# More colorful and more exotic



## pin_happy (Mar 23, 2012)

http://www.liveinternet.ru/users/sirena-li/post254111949/

Good inspiration and to be admired. Enjoy.


----------



## Myrle (Mar 15, 2012)

Wow!! thanks


----------



## cydneyjo (Aug 5, 2011)

Suddenly I wish I spoke Russian and could crochet. What beautiful things.


----------



## kiwiannie (Jul 30, 2011)

Wow they are so beautiful. :thumbup: :thumbup: :thumbup:


----------



## BoBeau (Feb 18, 2011)

Beautiful -- and with charts and construction diagrams. thanks for posting.

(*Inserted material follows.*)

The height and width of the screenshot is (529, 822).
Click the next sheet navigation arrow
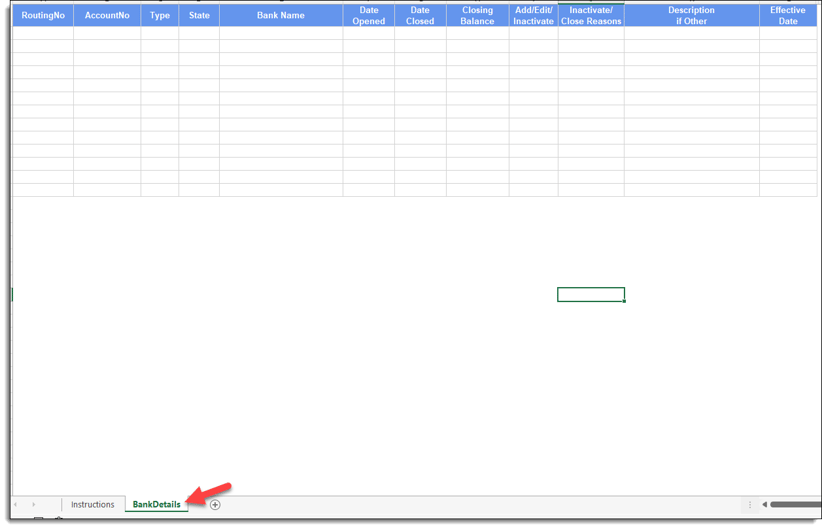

My next project? Possibility - unlikely, Probability -- not in this lifetime.


----------



## moonriver (Feb 22, 2013)

Beautiful


----------



## OakvilleKnitter (Jan 30, 2013)

Marvelous and, yes, great inspiration. Isn't it wonderful to see what can be created out of some yarn.

Thank you for sharing.


----------



## fibertrix (Apr 25, 2011)

Oh my word, they are fabulous. I really need at least two lifetimes to get through these.


----------



## leo56 (Oct 29, 2012)

Wow, beautiful designs. I don't crochet, I knit, wish I had the paitence to do something like it. It would be worth it to try to take it up again, I've avoided jail time so far, crochet makes me crazy.


----------



## gmarie (Feb 8, 2012)

So beautiful!


----------



## Daisybel (Nov 27, 2012)

I'd love to try some of those - if I had about 100 years to spare! Absolutely lovely! Thanks for posting the link.


----------



## Fialka (Mar 4, 2011)

I love these shawls and made copies only of a few, which I plan to crochet in near future ! Thank you very much for the link,- it makes me want to live longer !


----------



## BCourtEJ (Jan 2, 2012)

Moa is a Russian magazine -the motifs for the jacket on the cover are charted inside so no language barrier - Clothing is assembled using Irish Crochet methods .So this type of garment is within reach if you so desire it-Eileen


----------



## ifangoch (Aug 28, 2012)

They are absolutely stunning.


----------



## Gladrags (Mar 18, 2012)

pin_happy said:


> http://www.liveinternet.ru/users/sirena-li/post254111949/
> 
> Good inspiration and to be admired. Enjoy.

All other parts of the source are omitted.